Sales Announcements Confirm Fourth Quarter Top-line Expectations
Over the last few months, MagneGas/Taronis Technologies has announced the sales of the prior month around the mid-point of the following month. Sales for figures for the month of October, November and December were $1.05 million, $1.163 million and $1.0 million, respectively, which when totaled in line with our expectation of $3.3 million for the fourth quarter, representing a 220% YOY increase. The sales growth was primarily driven by the six acquisitions (Complete Welding, Green Arc Supply and TriCo in the first four months of 2018 and Paris Oxygen, Latex Welding Supplies and United Welding Specialties in October) which expanded the company’s presence in California, Texas and Louisiana. The robust sales growth was achieved despite the traditional seasonal weakness in Florida during the months of November and December.
Developments in the Implementation of the Expansion Strategy
In the company’s press releases, management has provided granularity on certain aspects of the expansion strategy.
• The opening of Lutz location in Florida has helped further penetrate the northern Tampa and Pasco County markets.
• The acquisitions of Paris Oxygen (in Paris TX) and United Welding Specialties (in Longview TX) during October doubled the retail store count in Texas, improving the company’s scale in the state.
• Management will be consolidating the company’s two Shreveport locations (Green Arc Supply’s location and the newly acquired Latex Welding Supplies) in early 2019.
Recent U.S. Acquisitions
On January 18, 2019, MagneGas Applied Technology Solutions announced the acquisition of an industrial gas and welding supply distributor located in Tyler, Texas for $2.5 million in cash.
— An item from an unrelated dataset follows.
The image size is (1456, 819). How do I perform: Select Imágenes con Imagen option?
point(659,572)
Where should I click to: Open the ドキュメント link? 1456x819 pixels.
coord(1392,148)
The acquisition expands the company’s geographic footprint in the east Texas market.
View Exhibit I
In late October 2018, the company’s footprint in east Texas and Louisiana was expanded through the acquisition of three welding and industrial gas suppliers: Paris Oxygen, United Welding Specialties and Latex Welding Supplies.
Offering of 31,000,000 shares of common stock and 31,000,000 warrants: On January 11, 2019, MagneGas Applied Technology Solutions announced that certain accredited institutional investors are expected to purchase of 31,000,000 shares MagneGas common stock and 31,000,000 warrants (exercisable at $0.232 per share) in a private placement under a Securities Purchase Agreement. Priced at $0.14 per Unit, gross proceeds should be approximately $4.3 million. In addition, the exercise price of the common stock purchase warrants dated October 15, 2018 is being reduced from $0.3654 to $0.232. Maxim Group LLC is the exclusive placement agent.